Al quinto día llamaron a la puerta de su habitación y supo que era la muerte que al final había logrado dar con sus pasos. Salió a su encuentro aliviado de acabar con todo, pero en su lugar aparecieron tres jóvenes pertenecientes al ejército de fantasmas que aún defendía la ciudad. Apenas pudo reconocerles con los uniformes rasgados y la suciedad que acumulaban.
Le pusieron un saco en la cabeza y le arrastraron al interior de una furgoneta donde paso tres horas sumergido entre vómitos y diarreas rumbo a algún lugar indeterminado de las afueras.
Tenemos que sacarte de aquí, le dijeron los tres espectros cuando le dejaron ver la luz del sol.
La guerra estaba perdida, todos los sabían, y en breve serían pasto de la historia. Necesitemos que cuentes al mundo lo que esta pasando, dijeron sus espectros. Y al decirlo agarraron con fuerza los fusiles que portaban intentando componer un resto de valentía. No pudieron engañarle, él supo leer el miedo en sus rostros.
Cruzaremos por las montañas, dijo el viejo traficante con el que contactaron para salir del asedio. Conozco los pasos de los hombres y el sonido de los animales. Pero nadie se fiaba de sus palabras. Nos traicionará en cuanto tenga la ocasión, fue su apuesta más arriesgada. Nadie quiso contestar.
Los tres fantasmas le miraban sin rostro cada noche y le acusaban sin palabras. Tú vivirás, le reprochaban, nosotros moriremos. Cuando hayas cruzado la frontera a salvo volveremos a sellar nuestro destino entre las ruinas de aquella ciudad.
Habían puesto sus vidas y la memoria de todo un pueblo entre sus manos. No nos falles, repetían incansables, y él los escuchaba sumido entre la fiebre y el delirio y cada noche era arrastrado por manos sin carne a un abismo del que no había final.
Se despertaban nada más amanecer y caminaban por caminos sin nombre ni mapas. Los tres fantasmas sujetaban sus fusiles y reconstruían los restos de un valor que había quedado sepultado entre las ruinas. Eran jóvenes, apenas unos niños, y la muerte incansable ya mordía sus talones.
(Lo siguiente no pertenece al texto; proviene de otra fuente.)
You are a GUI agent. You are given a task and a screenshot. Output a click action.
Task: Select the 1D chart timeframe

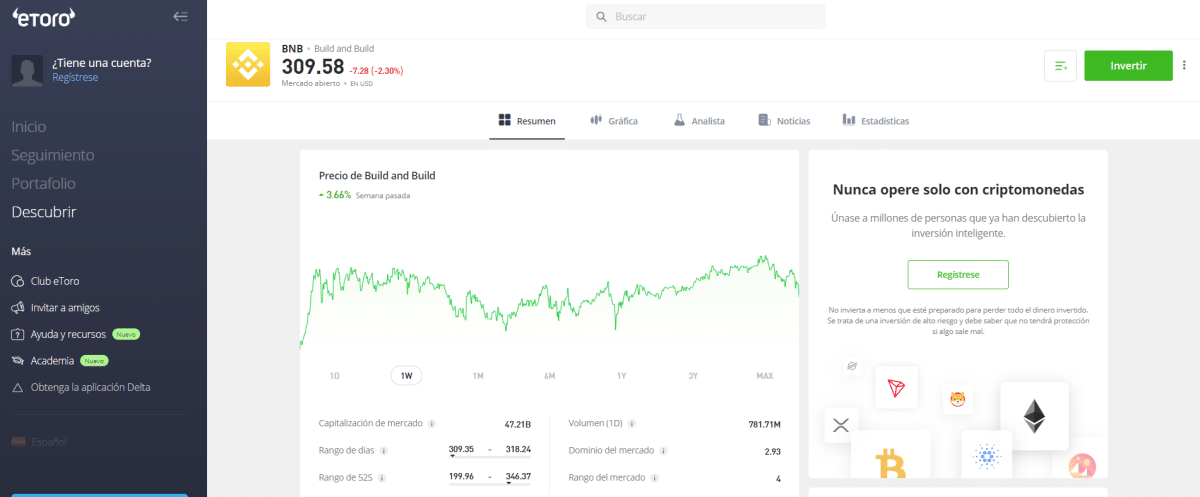pyautogui.click(x=335, y=376)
No puedes fallarles, aullaba su cerebro entre delirios cargados de fiebre. Alguien debe contar nuestra historia, le repetían en su letanía. Y los fantasmas se sentaban a su lado y le miraban mudos esperando un consuelo que estaba fuera de su alcance.
El último día antes de cruzar la frontera apareció aquella manada de perros. Parecían huir del mismo infierno que ellos pero trotaban a su lado con calma, ocupando toda la carretera como si conociesen el camino. A veces levantaban la cabeza y gruñían al aire. Sabía que veían a los fantasmas caminando a su lado y que los pobres espectros no tenían ningún poder alguno sobre aquellos chuchos que habían elegido su destino.
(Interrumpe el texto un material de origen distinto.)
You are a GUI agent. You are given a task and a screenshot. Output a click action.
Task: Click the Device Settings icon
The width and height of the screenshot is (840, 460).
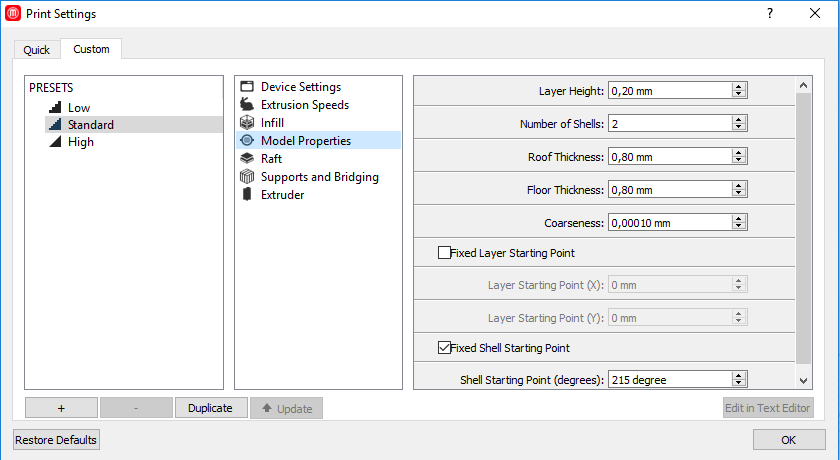coord(247,87)
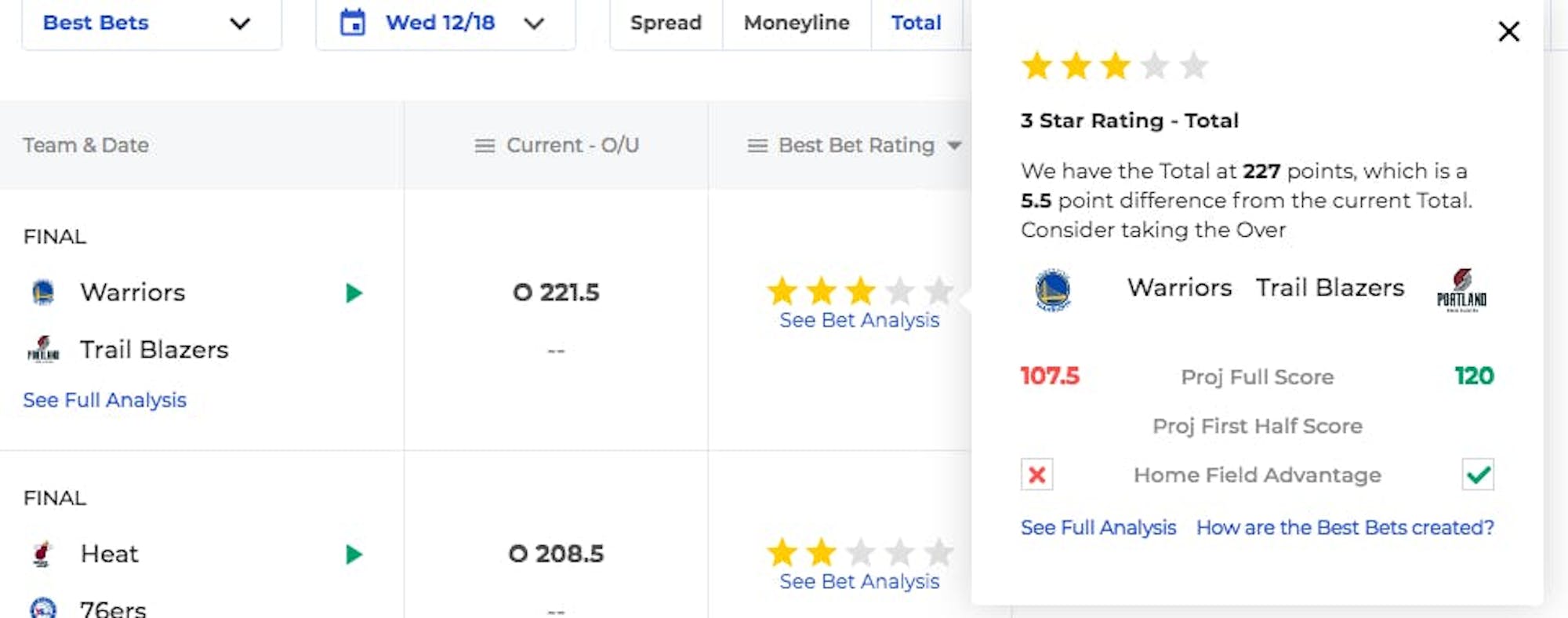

Se agachaba a su lado, juntas las cabezas y dejaba que se mezclase el vapor de sus respiraciones intentando contagiar algo de su valor. A veces les daba de comer restos de comida que apenas podía retener en su cuerpo y ellos la aceptaban con orgullo. ¿de qué huís?, les preguntaba, y ellos miraban hacia las ruinas humeantes y los muertos que adornaban el camino. Huimos de vosotros, de ti. Huimos de vuestra raza.
El último día antes de cruzar la frontera los vio dibujarse entre la bruma de primera hora de la mañana y supo que eran una señal. En sus delirios comprendió que habían sido enviados para protegerle, que todo saldría bien y que quizás pudiese escapar de aquella vesania y de la muerte que trazaba surcos sobre la tierra.
Haz esa foto, aulló su cerebro. Puso una rodilla en tierra y saco la que sería la última fotografía de aquella locura.